In 1938 following the German takeover of Austria, Jungholz and the similarly isolated Kleinwalsertal were annexed to Gau Swabia in Bavaria, though returned to Austria after the end of WWII.

==Economy and Infrastructure==
Until the introduction of the euro, the Deutsche Mark was the official currency in Jungholz; this special feature made Jungholz a notable financial centre for German investments for many years. Despite having fewer than 300 inhabitants, the village had three branches of Austrian banks until 2015, making Jungholz the municipality with the highest bank density in Austria. Despite customs and monetary union and the removal of border controls under the Schengen Agreement, Austrian banking secrecy laws continued to apply, which is why funds from Germany are still invested in Jungholz. In 2007 German officials seized €100,000 at the border to Jungholz.

Even after the introduction of the euro as the EU's common currency, Jungholz, as a German customs-union area, continues to apply German VAT rates.

===Tourism===
In 1948, the first drag lift in the district of Reutte and the Tannheimer Tal region was built in Jungholz, laying the foundation for the growth of winter tourism. As of 2023, there are ten ski lifts (7 lift installations and 3 conveyor belts). The number of summer visitors also steadily increased in subsequent years. Due to global warming in the region the winters have become shorter and warmer. The lift operating company declared insolvency in June 2024, resulting in no lift operations during the 2024/2025 winter season. A planned sale in summer 2025 failed; on 16 December 2025, a sale was announced.

Tourism throughout most of the year is also economically significant. The village considers itself part of both Allgau and Tannheimer Tal regions and focuses on family tourism.
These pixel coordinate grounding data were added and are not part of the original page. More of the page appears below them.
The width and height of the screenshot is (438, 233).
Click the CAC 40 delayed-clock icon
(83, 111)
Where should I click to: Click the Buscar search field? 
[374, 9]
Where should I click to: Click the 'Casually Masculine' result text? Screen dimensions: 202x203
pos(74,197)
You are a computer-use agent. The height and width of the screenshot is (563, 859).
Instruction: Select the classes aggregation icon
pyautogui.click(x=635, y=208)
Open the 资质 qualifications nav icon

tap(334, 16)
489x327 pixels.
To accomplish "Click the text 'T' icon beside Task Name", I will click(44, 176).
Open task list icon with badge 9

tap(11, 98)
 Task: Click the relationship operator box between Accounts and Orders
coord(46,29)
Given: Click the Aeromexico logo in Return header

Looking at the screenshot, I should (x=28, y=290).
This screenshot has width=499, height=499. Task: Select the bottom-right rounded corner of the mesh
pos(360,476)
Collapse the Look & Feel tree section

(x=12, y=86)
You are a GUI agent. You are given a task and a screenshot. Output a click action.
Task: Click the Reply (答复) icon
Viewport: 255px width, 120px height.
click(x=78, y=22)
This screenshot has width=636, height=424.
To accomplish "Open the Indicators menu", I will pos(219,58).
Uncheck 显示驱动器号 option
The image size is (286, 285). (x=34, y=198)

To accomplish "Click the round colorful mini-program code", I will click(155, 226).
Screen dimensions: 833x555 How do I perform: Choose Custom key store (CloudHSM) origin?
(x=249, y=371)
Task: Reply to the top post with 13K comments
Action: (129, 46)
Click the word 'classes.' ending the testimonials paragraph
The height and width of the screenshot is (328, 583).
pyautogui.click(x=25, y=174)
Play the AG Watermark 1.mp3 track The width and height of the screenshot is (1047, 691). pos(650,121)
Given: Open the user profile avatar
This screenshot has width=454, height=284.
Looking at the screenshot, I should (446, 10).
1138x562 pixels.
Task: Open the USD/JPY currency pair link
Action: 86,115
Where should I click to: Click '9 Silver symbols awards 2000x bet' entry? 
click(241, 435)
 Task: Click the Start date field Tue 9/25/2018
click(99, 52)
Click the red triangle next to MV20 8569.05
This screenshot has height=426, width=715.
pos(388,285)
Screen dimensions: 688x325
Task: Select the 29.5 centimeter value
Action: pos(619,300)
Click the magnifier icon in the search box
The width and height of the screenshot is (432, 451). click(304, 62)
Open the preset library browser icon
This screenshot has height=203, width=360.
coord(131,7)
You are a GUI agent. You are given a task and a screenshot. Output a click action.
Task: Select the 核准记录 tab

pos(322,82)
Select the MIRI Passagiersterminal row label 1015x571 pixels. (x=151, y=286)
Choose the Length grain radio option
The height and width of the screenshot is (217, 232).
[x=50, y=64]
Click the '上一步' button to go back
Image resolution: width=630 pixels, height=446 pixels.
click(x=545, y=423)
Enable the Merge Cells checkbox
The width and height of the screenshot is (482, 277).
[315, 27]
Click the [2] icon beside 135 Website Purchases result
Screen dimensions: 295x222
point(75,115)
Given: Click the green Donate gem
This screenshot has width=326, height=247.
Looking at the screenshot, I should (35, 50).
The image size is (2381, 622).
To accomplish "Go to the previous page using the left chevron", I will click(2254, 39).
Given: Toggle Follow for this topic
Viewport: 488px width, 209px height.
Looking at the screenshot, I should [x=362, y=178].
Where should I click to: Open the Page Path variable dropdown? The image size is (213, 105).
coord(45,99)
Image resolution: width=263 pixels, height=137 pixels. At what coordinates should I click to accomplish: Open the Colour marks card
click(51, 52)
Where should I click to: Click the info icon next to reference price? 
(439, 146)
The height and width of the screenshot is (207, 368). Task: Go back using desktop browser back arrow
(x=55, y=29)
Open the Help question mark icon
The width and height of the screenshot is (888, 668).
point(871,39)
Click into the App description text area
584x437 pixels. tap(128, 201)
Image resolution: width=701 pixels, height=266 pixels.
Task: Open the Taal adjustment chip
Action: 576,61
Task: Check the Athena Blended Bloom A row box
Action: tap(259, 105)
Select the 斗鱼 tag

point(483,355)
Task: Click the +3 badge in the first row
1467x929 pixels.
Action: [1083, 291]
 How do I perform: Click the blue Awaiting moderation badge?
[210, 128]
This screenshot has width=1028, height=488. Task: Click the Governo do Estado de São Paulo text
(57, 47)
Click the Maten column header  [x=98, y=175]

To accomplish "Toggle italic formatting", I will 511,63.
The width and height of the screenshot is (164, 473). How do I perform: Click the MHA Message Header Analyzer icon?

Jungholz has an outdoor swimming pool ("Felsenbad"), as well as a mini-golf course and children's playground close to the pool.

In addition to the parish church, there is a large herb garden where visitors can take part in making herbal soaps and herbal salts. There are several varied hiking routes. Events such as the maypole raising, Sacred Heart Fires, herb and craft markets, and the cattle drive from the alpine pastures attract visitors every years.